How to appropriate a plant

Visiting “Rooted Beings” at Wellcome Collection, London for the Telegraph, 24 March 2022

“Take a moment to draw a cosmic breath with your whole body, slower than any breath you have ever taken in your life.” Over headphones, Eduardo Navarro and philosopher Michael Marder guide my contemplation of Navarro’s drawings, where human figures send roots into the ground and reach with hands-made-leaves into the sky. They’re drawn with charcoal and natural pigments on envelopes containing the seeds of London plane trees. When the exhibition is over, the envelopes will be planted in a rite of burial and rebirth.

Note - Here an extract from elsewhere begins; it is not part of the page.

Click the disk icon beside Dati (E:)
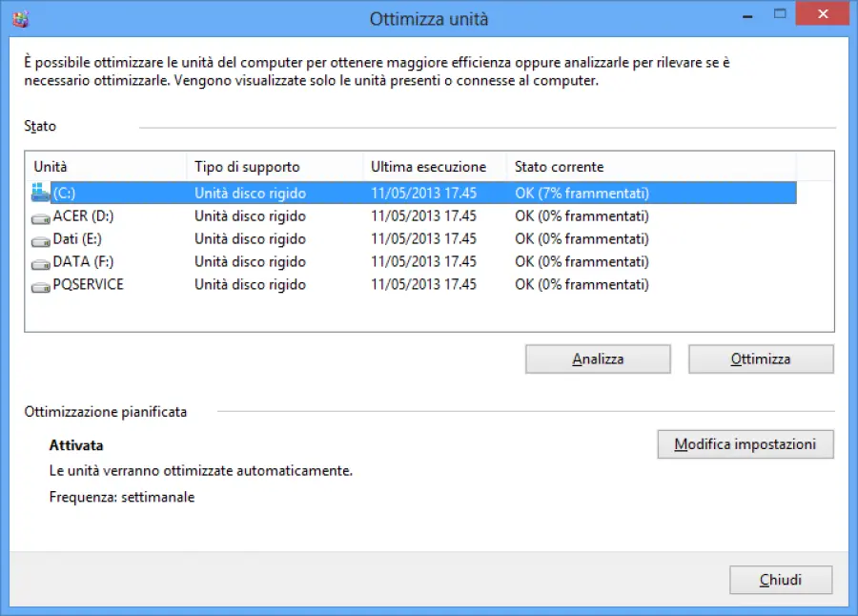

What are plants? Garden-centre curios? Magical objects? Medicines? Or trade goods? It’s hard for us to think of plants outside of the uses we put them to, and the five altars of Vegetal Matrix by Chilean artist Patricia Dominguez celebrate (if that is quite the word) their multiple social identities. One shrine contains a medicinal bark, quinine; in another, flowers of toxic Brugmansia, an assassin’s stock-in-trade; In the third sits a mandrake root, carved into the shape of a woman. Dominguez’s artistic research sits at the centre of a section of the exhibition entitled “Colonial violence and indigenous knowledge”.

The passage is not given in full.